▽

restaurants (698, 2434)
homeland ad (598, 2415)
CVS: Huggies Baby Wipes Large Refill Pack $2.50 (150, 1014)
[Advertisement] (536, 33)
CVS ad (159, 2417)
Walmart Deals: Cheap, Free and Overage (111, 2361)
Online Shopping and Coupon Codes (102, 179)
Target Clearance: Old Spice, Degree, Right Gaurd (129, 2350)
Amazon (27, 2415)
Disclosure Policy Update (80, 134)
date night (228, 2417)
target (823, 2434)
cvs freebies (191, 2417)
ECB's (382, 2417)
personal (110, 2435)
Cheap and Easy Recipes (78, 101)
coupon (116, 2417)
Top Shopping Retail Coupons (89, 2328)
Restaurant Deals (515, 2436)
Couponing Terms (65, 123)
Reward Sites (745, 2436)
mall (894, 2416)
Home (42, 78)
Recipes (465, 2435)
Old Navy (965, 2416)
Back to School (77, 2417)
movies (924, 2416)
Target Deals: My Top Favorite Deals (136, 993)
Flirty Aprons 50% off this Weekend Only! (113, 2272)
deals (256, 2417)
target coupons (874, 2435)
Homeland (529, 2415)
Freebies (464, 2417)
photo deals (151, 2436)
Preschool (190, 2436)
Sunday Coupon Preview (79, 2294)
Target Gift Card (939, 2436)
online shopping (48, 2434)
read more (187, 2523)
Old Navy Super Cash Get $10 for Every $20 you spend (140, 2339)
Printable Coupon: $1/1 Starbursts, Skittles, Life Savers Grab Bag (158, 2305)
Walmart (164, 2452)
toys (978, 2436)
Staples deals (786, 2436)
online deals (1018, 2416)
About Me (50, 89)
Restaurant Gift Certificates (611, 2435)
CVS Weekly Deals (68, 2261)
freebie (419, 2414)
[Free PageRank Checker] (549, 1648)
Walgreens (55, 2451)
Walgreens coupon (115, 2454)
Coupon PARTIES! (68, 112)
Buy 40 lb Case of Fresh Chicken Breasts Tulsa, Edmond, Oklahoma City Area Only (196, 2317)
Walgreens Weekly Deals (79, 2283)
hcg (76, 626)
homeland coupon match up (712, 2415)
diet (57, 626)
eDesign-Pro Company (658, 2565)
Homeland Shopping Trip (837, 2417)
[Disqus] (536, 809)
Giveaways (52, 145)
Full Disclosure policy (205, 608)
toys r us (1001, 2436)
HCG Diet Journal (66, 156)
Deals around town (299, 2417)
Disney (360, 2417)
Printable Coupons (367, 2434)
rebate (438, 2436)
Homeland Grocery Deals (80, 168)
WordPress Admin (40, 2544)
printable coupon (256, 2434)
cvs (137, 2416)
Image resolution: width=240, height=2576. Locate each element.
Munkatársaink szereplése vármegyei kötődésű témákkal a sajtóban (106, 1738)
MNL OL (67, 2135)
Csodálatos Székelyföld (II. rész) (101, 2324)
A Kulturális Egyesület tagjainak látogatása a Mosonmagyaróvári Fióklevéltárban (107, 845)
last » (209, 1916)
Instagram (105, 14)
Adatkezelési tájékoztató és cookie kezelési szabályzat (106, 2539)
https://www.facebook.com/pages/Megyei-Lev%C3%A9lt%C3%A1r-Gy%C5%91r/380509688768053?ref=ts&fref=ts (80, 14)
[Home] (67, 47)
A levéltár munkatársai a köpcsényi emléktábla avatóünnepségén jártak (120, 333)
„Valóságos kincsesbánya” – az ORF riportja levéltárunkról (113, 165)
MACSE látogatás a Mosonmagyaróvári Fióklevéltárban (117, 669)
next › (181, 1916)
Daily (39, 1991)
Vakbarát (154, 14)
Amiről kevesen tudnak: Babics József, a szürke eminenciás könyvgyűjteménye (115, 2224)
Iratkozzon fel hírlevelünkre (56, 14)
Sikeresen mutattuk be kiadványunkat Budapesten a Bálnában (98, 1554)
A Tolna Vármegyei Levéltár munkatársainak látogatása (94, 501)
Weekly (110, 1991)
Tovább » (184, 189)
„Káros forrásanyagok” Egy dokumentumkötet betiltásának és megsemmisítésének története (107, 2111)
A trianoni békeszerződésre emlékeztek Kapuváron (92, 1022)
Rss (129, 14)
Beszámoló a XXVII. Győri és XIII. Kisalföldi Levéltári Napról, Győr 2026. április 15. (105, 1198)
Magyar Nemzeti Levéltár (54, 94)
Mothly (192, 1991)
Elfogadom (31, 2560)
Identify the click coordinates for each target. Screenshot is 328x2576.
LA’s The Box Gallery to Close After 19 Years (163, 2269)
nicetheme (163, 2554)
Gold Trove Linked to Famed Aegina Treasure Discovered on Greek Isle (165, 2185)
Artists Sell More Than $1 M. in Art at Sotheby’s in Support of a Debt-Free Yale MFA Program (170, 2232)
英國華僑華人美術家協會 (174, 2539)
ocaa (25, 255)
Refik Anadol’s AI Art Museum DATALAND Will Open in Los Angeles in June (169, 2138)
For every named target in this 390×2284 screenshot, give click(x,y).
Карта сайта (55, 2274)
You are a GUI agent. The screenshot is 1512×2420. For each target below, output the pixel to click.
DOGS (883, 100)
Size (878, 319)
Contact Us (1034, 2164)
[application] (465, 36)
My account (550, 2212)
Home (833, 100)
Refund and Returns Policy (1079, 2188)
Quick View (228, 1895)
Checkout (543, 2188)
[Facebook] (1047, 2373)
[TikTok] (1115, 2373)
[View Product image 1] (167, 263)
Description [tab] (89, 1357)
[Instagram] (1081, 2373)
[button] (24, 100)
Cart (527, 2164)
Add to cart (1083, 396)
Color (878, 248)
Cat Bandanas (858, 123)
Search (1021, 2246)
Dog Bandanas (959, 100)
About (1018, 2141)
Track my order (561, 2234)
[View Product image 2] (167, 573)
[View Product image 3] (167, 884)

△

**TRY IT:** From the listing above, the lines starting with the one that has "personal (110, 2435)" and running through the one that has "movies (924, 2416)" should be copied exactly, ends included.

**REPLY:**
personal (110, 2435)
Cheap and Easy Recipes (78, 101)
coupon (116, 2417)
Top Shopping Retail Coupons (89, 2328)
Restaurant Deals (515, 2436)
Couponing Terms (65, 123)
Reward Sites (745, 2436)
mall (894, 2416)
Home (42, 78)
Recipes (465, 2435)
Old Navy (965, 2416)
Back to School (77, 2417)
movies (924, 2416)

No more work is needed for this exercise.